Implement BGP add-path #1

danderson · 2017-11-27T21:06:49Z

Currently MetalLB suffers from the same load imbalance problems as GCP when using externalTrafficPolicy: Local, because BGP ends up load-balancing by node, regardless of the pod count on each node.

One possible solution is to implement BGP add-path (RFC 7911) in MetalLB's BGP speaker, and make speakers advertise one distinct path for each pod running on a given node. This would effectively push weight information upstream, and compatible routers should therefore weight their traffic distribution.

Annoyingly, the spec doesn't make it clear that routers are expected to translate multiple distinct paths with the same next-hop as a weighted assignment in their FIB. It would make sense naively, but it may not be what people implementing the spec had in mind in terms of use cases. So, we'll have to implement a prototype and see how BIRD and others behave, and if they behave sensibly, we can productionize the change.

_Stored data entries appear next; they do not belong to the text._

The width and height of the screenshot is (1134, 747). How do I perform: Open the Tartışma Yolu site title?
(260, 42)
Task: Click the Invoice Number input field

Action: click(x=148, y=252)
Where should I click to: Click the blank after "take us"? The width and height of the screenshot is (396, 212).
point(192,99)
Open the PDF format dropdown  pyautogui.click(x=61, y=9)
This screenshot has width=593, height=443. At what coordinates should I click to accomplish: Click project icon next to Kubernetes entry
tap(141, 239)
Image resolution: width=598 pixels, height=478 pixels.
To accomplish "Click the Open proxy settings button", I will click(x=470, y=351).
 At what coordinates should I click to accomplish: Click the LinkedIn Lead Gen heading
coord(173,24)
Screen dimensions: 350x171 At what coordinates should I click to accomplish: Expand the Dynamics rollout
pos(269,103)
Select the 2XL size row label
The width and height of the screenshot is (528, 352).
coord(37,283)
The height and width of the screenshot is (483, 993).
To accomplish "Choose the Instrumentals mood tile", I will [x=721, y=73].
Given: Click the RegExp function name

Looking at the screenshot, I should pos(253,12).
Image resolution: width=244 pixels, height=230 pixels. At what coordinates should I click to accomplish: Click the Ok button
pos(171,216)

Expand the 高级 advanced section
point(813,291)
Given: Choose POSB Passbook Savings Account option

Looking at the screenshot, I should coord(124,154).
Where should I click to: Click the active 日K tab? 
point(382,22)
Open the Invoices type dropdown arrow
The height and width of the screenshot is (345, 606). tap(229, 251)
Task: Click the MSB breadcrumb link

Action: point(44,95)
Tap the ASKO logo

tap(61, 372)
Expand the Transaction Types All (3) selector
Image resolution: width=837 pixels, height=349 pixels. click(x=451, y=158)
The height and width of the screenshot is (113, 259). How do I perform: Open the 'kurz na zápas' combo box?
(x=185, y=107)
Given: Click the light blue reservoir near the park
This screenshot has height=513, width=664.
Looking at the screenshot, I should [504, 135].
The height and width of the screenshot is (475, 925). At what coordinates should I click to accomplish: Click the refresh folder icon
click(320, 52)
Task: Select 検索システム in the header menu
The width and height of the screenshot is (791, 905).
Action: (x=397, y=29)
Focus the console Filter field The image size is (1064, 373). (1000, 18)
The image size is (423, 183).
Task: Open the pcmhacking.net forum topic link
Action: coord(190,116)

The text was updated successfully, but these errors were encountered:

halfa · 2017-12-07T09:36:07Z

Open question: why are you re-implementing a bpg library specifically for MetalLB instead if using something like GoBGP ? I've done a PoC running it against JunOS routers and encountered issue on the capabilities advertisement.

danderson · 2017-12-07T17:05:46Z

Good question! The initial prototype used gobgp, but I kept having issues and headaches with it. The API surface is completely undocumented (both the Go API and the gRPC API), and is completely un-idiomatic Go (frankly it feels like python that was ported word for word into Go). So when I (frequently) encountered strange behaviors, it was a chore to debug.

Aside from that, GoBGP also implements way more stuff than MetalLB needs. It wants to be a real router, implementing the full BGP convergence algorithm and all that. All that behavior is actively harmful to what MetalLB wants to do (which is just push a couple of routes and ignore everything the peer sends). It's possible to make it work, by segmenting things into VRFs, adding policies to drop all inbound routes, ... But at that point I'm writing significant amounts of code, against an undocumented library that implements 10x what we need, to trick it into not doing 99% of what it tries to do by default. That's a lot of additional complexity just to serialize and transmit an update message.

With that said, there's obviously downsides as well, and the big one is that OSRG has money to buy vendor gear and do interop testing on their quirky BGP stacks, and I don't.

What version of MetalLB did you use for your PoC? Yesterday I updated the manifests to point to a version that should resolve the main source of unhappy peers (not advertising MP-BGP extensions), so I'm curious if this makes JunOS happy as well. If it doesn't, any chance you could file a bug with a pcap of the BGP exchange?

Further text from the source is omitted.